**Instruction 1**
Write down the part of the tweet-filtering text between "A good filter" and "or favorited themselves.", inclusive.
**Instruction 2**
Answer these questions from the tweet-filtering text:
(a) According to the opening sentence, which tweets make a good filter for original breaking news content?
(b) From which column does the code drop missing values in order to keep only tweets with images?
(c) In the final block, which column is checked for non-null values to find replied-to tweets?
**Instruction 3**
List every comment line in the tweet-filtering text that begins with "#".

**Text**
*** Block opens ***

A good filter to find original breaking news content is to look for tweets that are NOT retweets, but that have been retweeted or favorited themselves.

In [None]:
# filter for non-RTs, and sort by RT count
ny_original_df = ny_df[ny_df["reweet_id"].isnull()]
ny_original_df.sort_values(["retweet_count"], ascending=False)[0:10][["tweet_url", "text", "retweet_count"]]

In [None]:
# filter for non-RTs, and sort by favorite count
ny_original_df = ny_df[ny_df["reweet_id"].isnull()]
ny_original_df.sort_values(["favorite_count"], ascending=False)[0:10][["tweet_url", "text", "favorite_count"]]

In [None]:
# filter for non-RTs, and for tweets with images, and sort by RT count
ny_original_df = ny_df[ny_df["reweet_id"].isnull()]
ny_original_df = ny_original_df.dropna(subset=["media"])
ny_original_df = ny_original_df.sort_values(["retweet_count"], ascending=False)[0:10][["media", "text", "retweet_count"]]
ny_original_df

In [None]:
# We can review some of these images (sorted by RT counts)
from IPython.display import Image
from IPython.core.display import HTML 
from IPython.display import display
images = []
for i in np.arange(0,10):
    images.append(Image(url=ny_original_df.iloc[i].media))
    
display(*images)


In [None]:
# filter for non-RTs, and for tweets with images, and sort by Favorite count
ny_original_df = ny_df[ny_df["reweet_id"].isnull()]
ny_original_df = ny_original_df.dropna(subset=["media"])
ny_original_df = ny_original_df.sort_values(["favorite_count"], ascending=False)[0:10][["media", "text", "favorite_count"]]
ny_original_df

In [None]:
images = []
for i in np.arange(0,10):
    images.append(Image(url=ny_original_df.iloc[i].media))
    
display(*images)

In [None]:
# sort by most replied to tweet
ny_repliedto_df = ny_df[ny_df["in_reply_to_status_id"].notnull()]
print ny_repliedto_df["in_reply_to_status_id"].value_counts().sort_values(ascending=False)

*** Block closes ***

**Source material**
*** Block opens ***

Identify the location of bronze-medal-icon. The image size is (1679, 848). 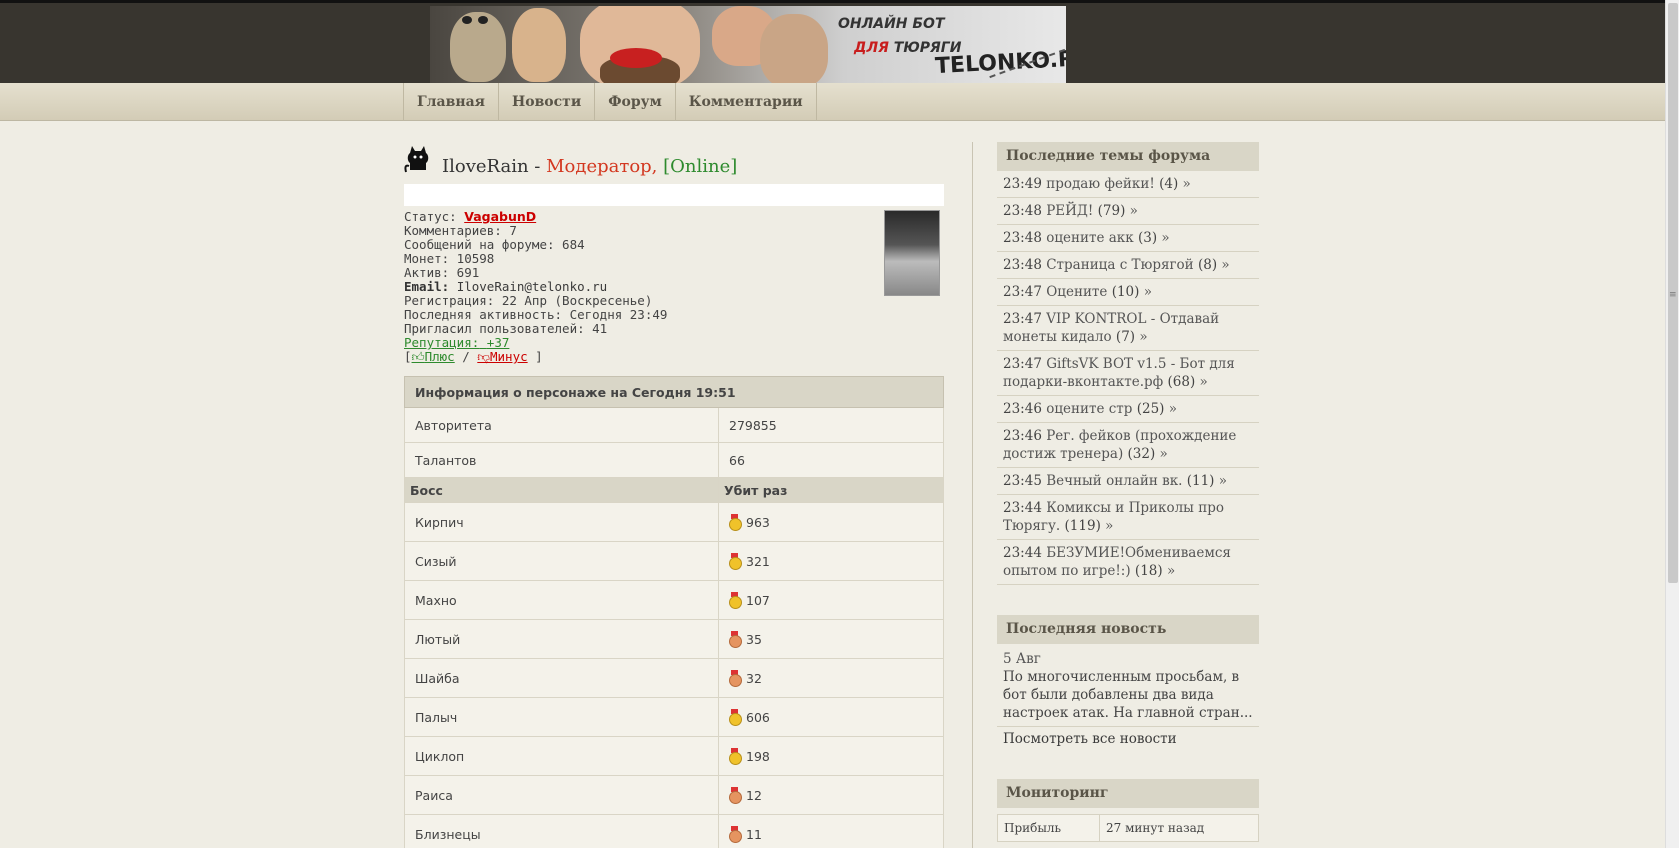
(736, 796).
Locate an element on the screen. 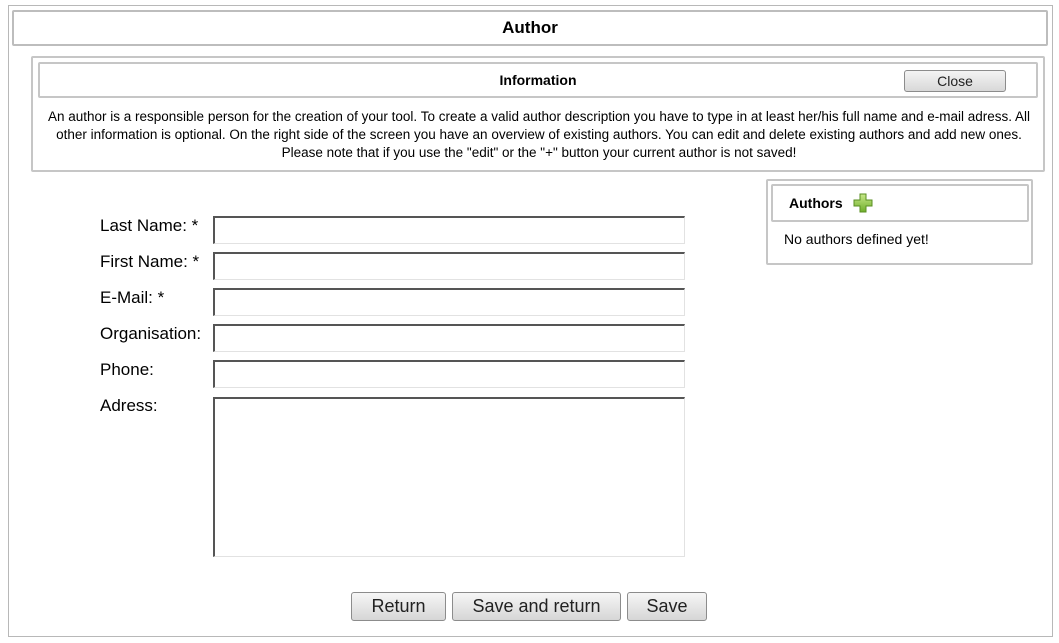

*** Block closes ***

**Task solution 1**
A good filter to find original breaking news content is to look for tweets that are NOT retweets, but that have been retweeted or favorited themselves.

**Task solution 2**
(a) Tweets that are not retweets but that have been retweeted or favorited themselves.
(b) The "media" column.
(c) The "in_reply_to_status_id" column.

**Task solution 3**
# filter for non-RTs, and sort by RT count
# filter for non-RTs, and sort by favorite count
# filter for non-RTs, and for tweets with images, and sort by RT count
# We can review some of these images (sorted by RT counts)
# filter for non-RTs, and for tweets with images, and sort by Favorite count
# sort by most replied to tweet